> _WHAT YOU ARE ASKED TO DO_: For the word "will", find each line in the entries where it occurs and copy that line.

───

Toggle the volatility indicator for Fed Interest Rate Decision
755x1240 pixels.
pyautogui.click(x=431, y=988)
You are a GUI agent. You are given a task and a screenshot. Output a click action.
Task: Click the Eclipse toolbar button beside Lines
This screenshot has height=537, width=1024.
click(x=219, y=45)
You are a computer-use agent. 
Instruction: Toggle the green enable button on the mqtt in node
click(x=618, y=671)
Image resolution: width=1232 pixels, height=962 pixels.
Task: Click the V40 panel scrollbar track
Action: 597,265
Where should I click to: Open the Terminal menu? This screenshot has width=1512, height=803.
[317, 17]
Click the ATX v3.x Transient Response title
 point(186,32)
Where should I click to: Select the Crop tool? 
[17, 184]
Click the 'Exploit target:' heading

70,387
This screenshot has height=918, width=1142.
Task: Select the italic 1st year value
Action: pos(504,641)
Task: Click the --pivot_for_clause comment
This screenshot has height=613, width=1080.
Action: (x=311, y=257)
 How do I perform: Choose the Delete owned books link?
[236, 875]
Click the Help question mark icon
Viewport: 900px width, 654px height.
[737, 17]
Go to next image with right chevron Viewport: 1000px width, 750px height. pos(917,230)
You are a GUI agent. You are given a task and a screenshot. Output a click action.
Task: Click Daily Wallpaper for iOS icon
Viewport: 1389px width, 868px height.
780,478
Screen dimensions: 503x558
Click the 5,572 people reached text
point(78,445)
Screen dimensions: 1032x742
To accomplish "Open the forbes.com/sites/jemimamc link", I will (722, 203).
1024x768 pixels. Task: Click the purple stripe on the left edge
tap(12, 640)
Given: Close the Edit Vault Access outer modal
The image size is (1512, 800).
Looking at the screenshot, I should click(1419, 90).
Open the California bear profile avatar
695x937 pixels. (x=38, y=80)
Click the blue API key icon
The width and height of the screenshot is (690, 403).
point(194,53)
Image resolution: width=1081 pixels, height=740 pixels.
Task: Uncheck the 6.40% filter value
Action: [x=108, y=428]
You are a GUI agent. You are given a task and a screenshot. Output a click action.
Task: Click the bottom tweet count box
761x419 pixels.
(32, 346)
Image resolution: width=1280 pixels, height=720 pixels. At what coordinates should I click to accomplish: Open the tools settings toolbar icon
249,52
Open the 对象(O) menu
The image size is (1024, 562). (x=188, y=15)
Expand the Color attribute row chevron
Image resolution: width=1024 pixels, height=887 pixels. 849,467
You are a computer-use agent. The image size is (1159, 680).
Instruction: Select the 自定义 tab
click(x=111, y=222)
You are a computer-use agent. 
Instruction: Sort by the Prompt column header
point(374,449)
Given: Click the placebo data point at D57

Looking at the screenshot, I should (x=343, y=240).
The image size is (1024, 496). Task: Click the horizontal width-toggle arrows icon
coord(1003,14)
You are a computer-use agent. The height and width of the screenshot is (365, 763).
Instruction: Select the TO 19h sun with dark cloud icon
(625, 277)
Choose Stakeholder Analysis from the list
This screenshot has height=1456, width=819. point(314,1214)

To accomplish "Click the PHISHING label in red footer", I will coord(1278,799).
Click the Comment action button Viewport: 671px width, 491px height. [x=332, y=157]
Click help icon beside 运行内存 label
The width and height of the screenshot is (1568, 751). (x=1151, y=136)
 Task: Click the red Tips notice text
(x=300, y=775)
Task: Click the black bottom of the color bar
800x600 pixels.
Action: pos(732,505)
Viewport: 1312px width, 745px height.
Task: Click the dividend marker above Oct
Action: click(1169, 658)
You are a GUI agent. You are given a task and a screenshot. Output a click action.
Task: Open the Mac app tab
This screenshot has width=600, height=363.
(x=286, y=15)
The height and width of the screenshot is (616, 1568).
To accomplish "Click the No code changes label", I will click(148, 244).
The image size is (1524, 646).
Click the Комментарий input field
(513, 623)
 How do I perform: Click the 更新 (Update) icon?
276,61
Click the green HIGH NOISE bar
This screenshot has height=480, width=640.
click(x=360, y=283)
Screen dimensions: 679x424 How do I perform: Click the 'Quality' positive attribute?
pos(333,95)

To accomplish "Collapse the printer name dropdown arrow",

───

> _OUTPUT OF THE EXERCISE_:
To accomplish "Open the forbes.com/sites/jemimamc link", I will (722, 203).
To accomplish "Click the PHISHING label in red footer", I will coord(1278,799).
To accomplish "Click the No code changes label", I will click(148, 244).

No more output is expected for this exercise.